[Required work]:
1. Reproduce word for word everything in the passage on the Mary Lou Fulton college from "In May 2009, ASU's" down to "and Learning Innovation.".
2. According to the passage on the Mary Lou Fulton college, in what month and year were the remaining two education colleges merged into Mary Lou Fulton Teachers College?

--- start Source passage ---

Mary Lou Fulton College for Teaching and Learning Innovation administers Arizona State University's undergraduate and graduate programs in education. The college is headquartered on ASU's Tempe campus, but offers programs on all four of ASU's campuses, online and in school districts throughout the state. The college was named for ASU education alumna and successful business woman Mary Lou Fulton.

==History==
Prior to 2009, ASU maintained three colleges of education: the College of Education (later named Mary Lou Fulton College of Education) at the Tempe campus, the College of Teacher Education and Leadership on the West campus and the School of Educational Innovation and Teacher Preparation on the Polytechnic campus.

In May 2009, ASU's education programs underwent a renaming and reorganization. The Mary Lou Fulton College of Education, which was ASU's original college of education, became the Mary Lou Fulton Institute and Graduate School of Education.[2] This new school focused solely on graduate-level programs and research. All teacher preparation degree programs (including all undergraduate education programs) were consolidated into the College of Teacher Education and Leadership.

A year later, in May 2010, these remaining two education colleges were merged into Mary Lou Fulton Teachers College, which now administers all education programs — graduate and undergraduate — throughout the university.

In 2025, the Mary Lou Fulton Teachers College was renamed the Mary Lou Fulton College for Teaching and Learning Innovation.

--- end Source passage ---
--- start Information supplied ---

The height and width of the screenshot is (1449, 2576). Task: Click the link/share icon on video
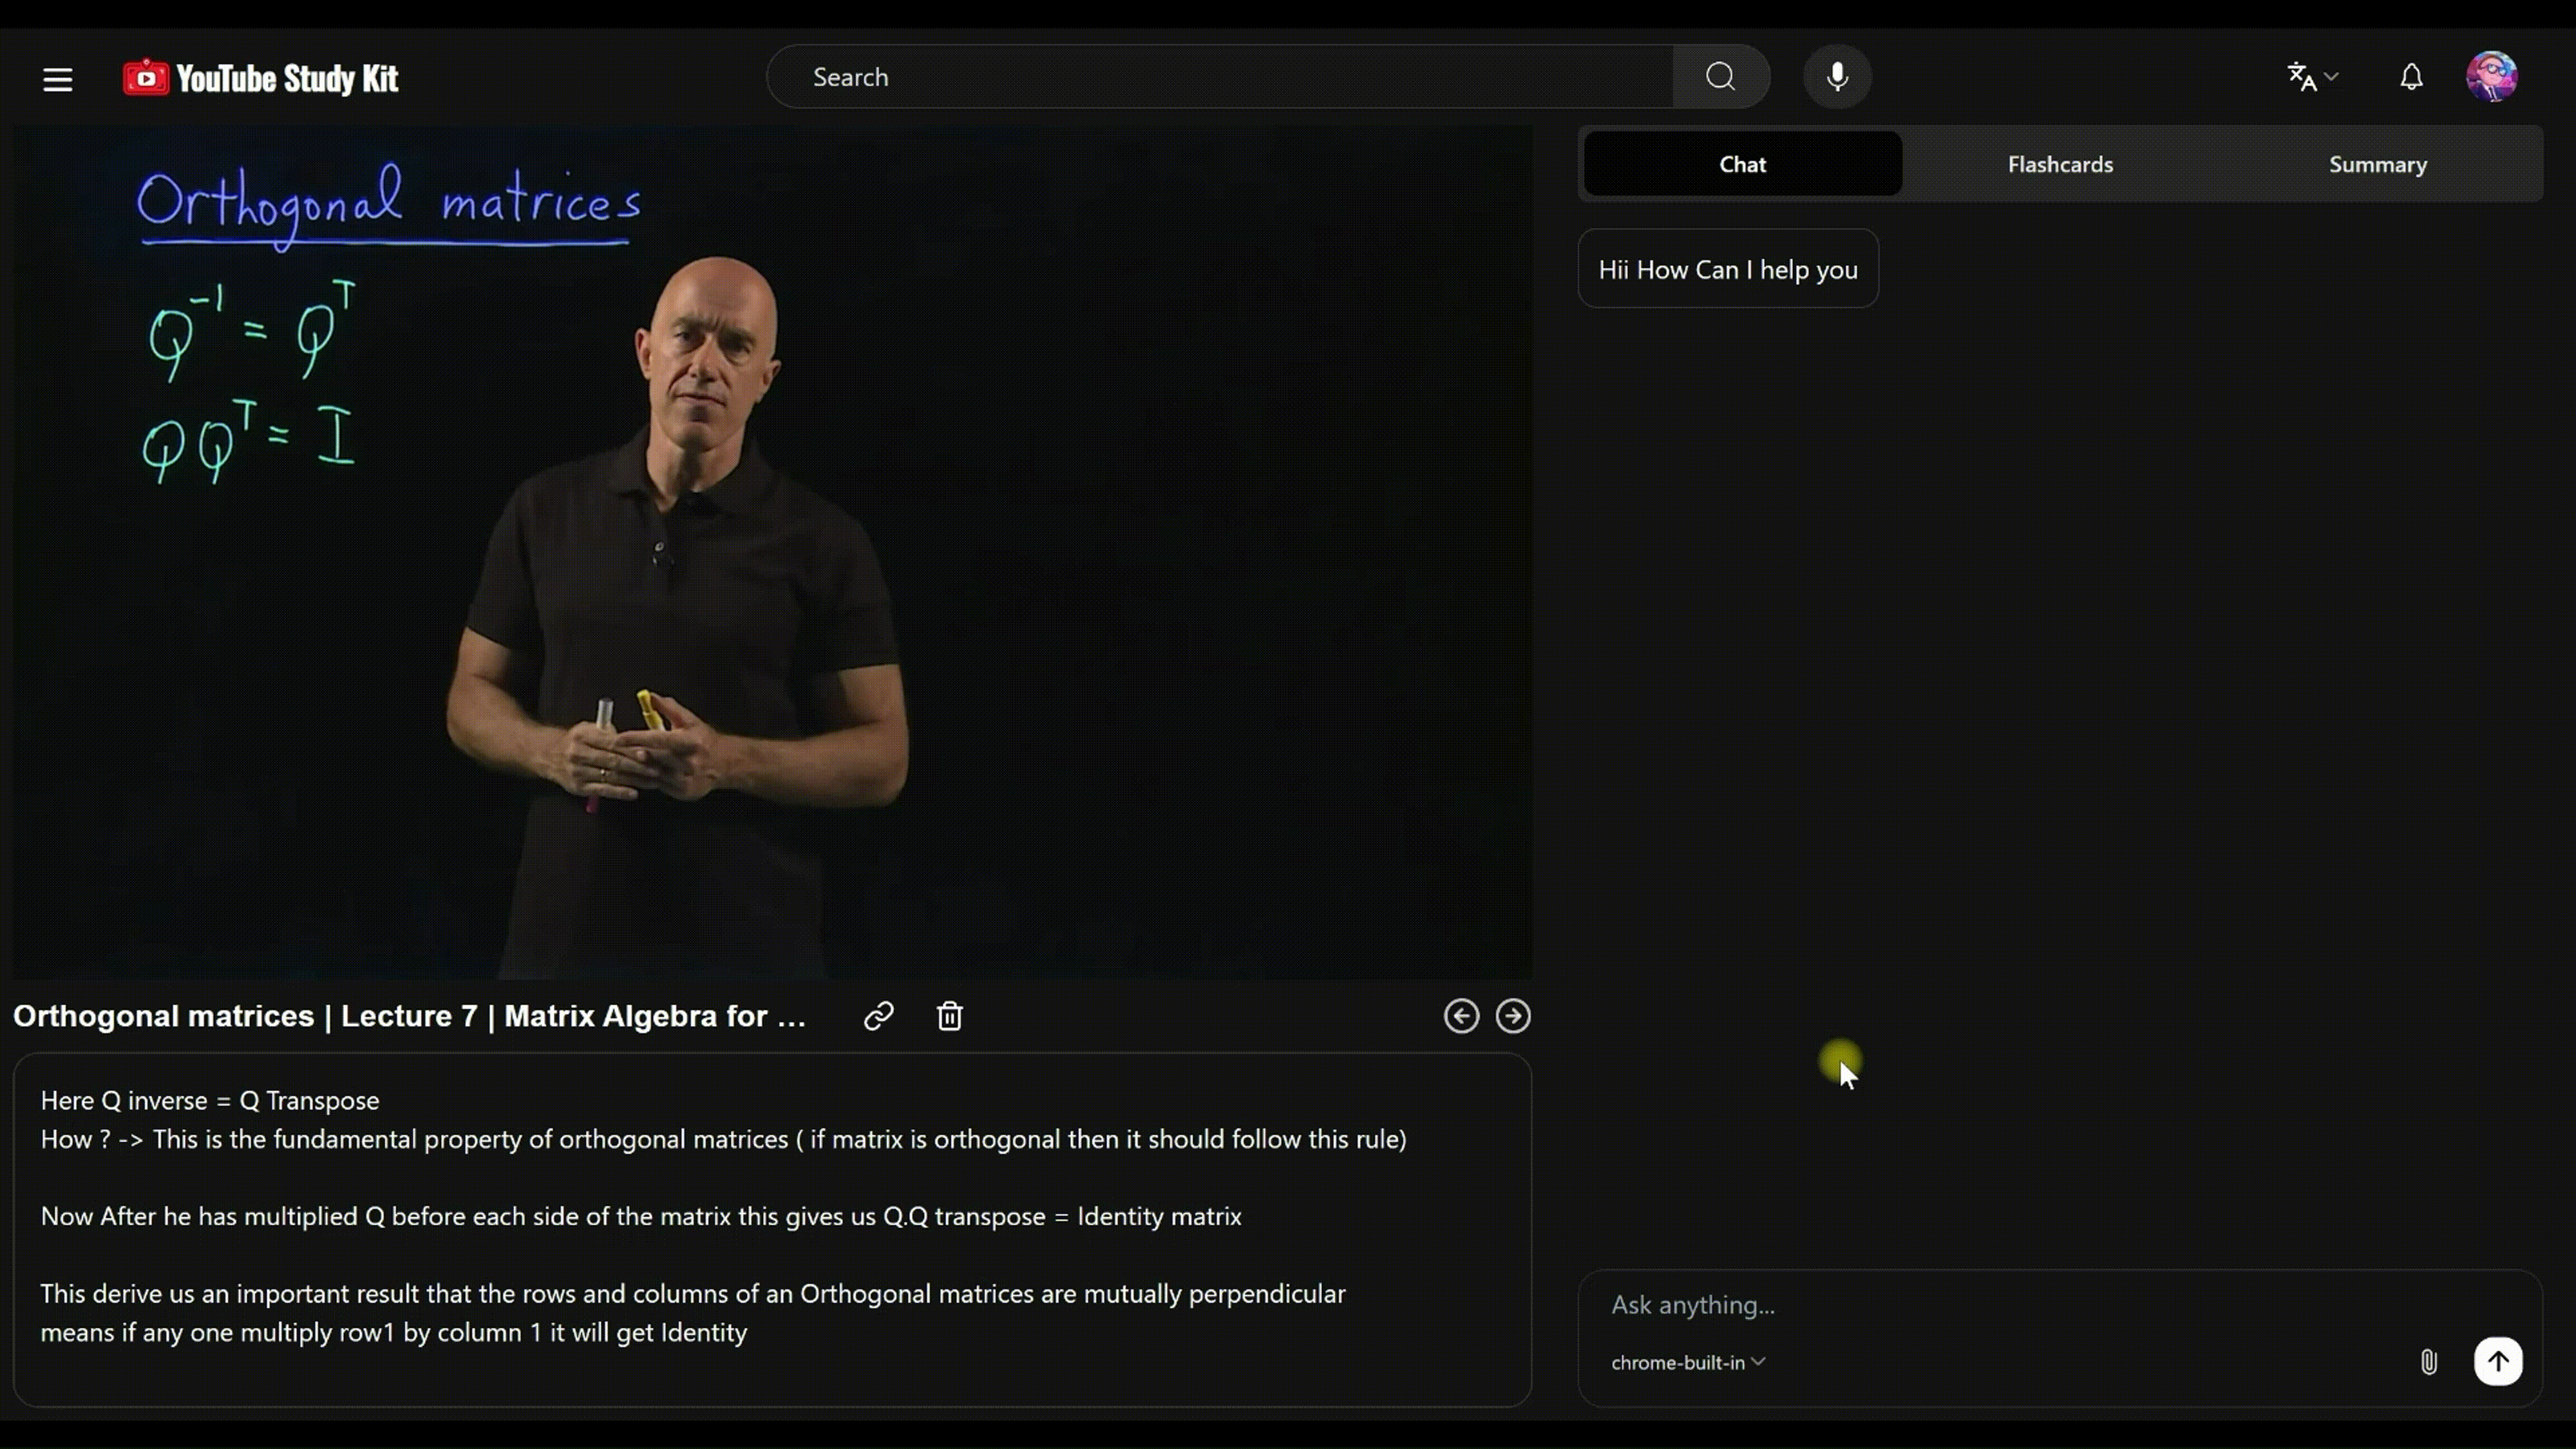tap(879, 1016)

--- end Information supplied ---

[Task solutions]:
1.
In May 2009, ASU's education programs underwent a renaming and reorganization. The Mary Lou Fulton College of Education, which was ASU's original college of education, became the Mary Lou Fulton Institute and Graduate School of Education.[2] This new school focused solely on graduate-level programs and research. All teacher preparation degree programs (including all undergraduate education programs) were consolidated into the College of Teacher Education and Leadership.

A year later, in May 2010, these remaining two education colleges were merged into Mary Lou Fulton Teachers College, which now administers all education programs — graduate and undergraduate — throughout the university.

In 2025, the Mary Lou Fulton Teachers College was renamed the Mary Lou Fulton College for Teaching and Learning Innovation.

2. May 2010